In fact, some models can be built in about 10 minutes, and training — testing and fine-tuning — a KXEN model usually takes only a few minutes, or even a few seconds (in an example analyzing 50,000 lines and 20 variables). This allows you to build models for projects that would not otherwise be worth the time or effort.

In short, KXEN lets you make data mining one of your daily activities. If you want, you can run hundreds of models each month.

Predictive and descriptive models

The KXEN analytic framework consists of predictive and descriptive modeling engines for scoring, classification, clustering, and variable management. By automating the preprocessing of the data, it eliminates the bottleneck where modelers usually spend the majority of their time. You can work with thousands of data points, with no limitation on the number of input variables.

The system also handles data “outliers” well, so that exceptional, unrepresentative values do not skew your results. By the same token, the outlier or exception handling can also be applied to situations such as fraud identification or prevention or to ward off enterprise server attacks by looking for anomalies in server loads and usage.

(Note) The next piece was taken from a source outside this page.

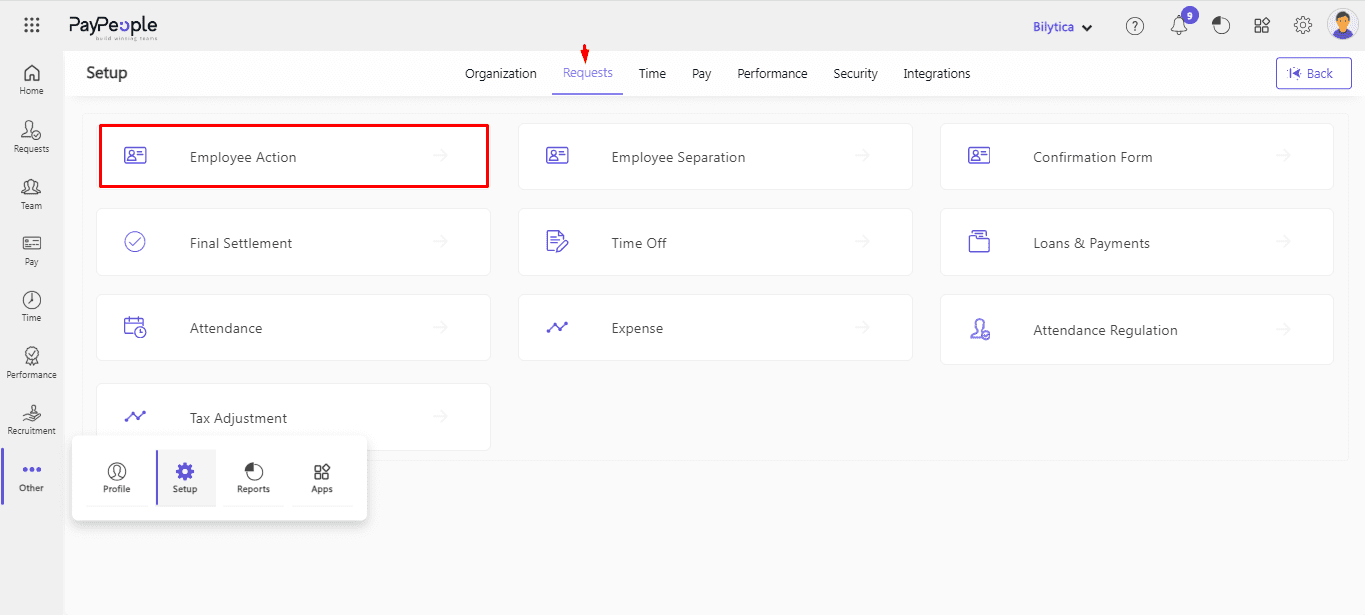The width and height of the screenshot is (1365, 615).
Task: Select Profile in the Other popup
Action: 117,478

In addition, KXEN tells you exactly how accurate and reliable each model is. A “deviation detection” utility provides ongoing monitoring to warn you when a model degrades, so that you can re-create the model with fresh data.

The program is use

KXEN components can be easily integrated into your existing call center or order management system for real-time analysis to predict the most attractive product to offer each customer or customer type for cross-selling or upselling. Alternatively, you might compare return histories for customers by product type to flag potential returns at order entry and prompt with an additional question or two to determine a customer’s expectations about the product.

You can also integrate KXEN models into your Website for real-time click-stream analysis to predict when a customer is about to leave without making a purchase so that you can offer a tailor-made incentive to stay and buy.

But you don’t need an ongoing project to use the system. KXEN lends itself well to ad hoc modeling in a simulation mode for a single input data set to predict the score for an individual business question.

In reporting mode, KXEN graphically displays data and lets you “drill down” for progressively more detailed views. Of course, drill-down functionality, the hallmark of online analytical processing (OLAP), is only as useful as the information it yields. If you have dozens of “dimensions” in your data, it can be difficult to find the needle of information in the data haystack.

To get actionable information you need to assess the importance of each data variable. To that end, a company called Addinsoft has used KXEN’s analytic framework to create an “intelligent OLAP,” or IOLAP, application that can easily be integrated with other OLAP tools or manipulated on Addinsoft’s Excel platform.

IOLAP identifies and displays drill-down variables by their degree of relevance to a given business question. The system proceeds to rank each contributing variable as you drill down in the hierarchy, as well as ranking the quality and reliability of the information obtained, helping you avoid focusing on data that contain no useful information.

Under the hood

KXEN is a highly user-friendly system with an equally user-friendly price: A one-time system license is $60,000 for use on a single PC, $100,000 for use on two PCs, and $160,000 for four users. The IOLAP system costs $1,000 per PC user.

KXEN consists of the following major components:

  • an event log, which allows relative aggregation of transaction data (and correlation with demographic or descriptive data) based on points in time. This is useful for determining, for instance, what events occurred at specified time periods prior to a customer’s defection.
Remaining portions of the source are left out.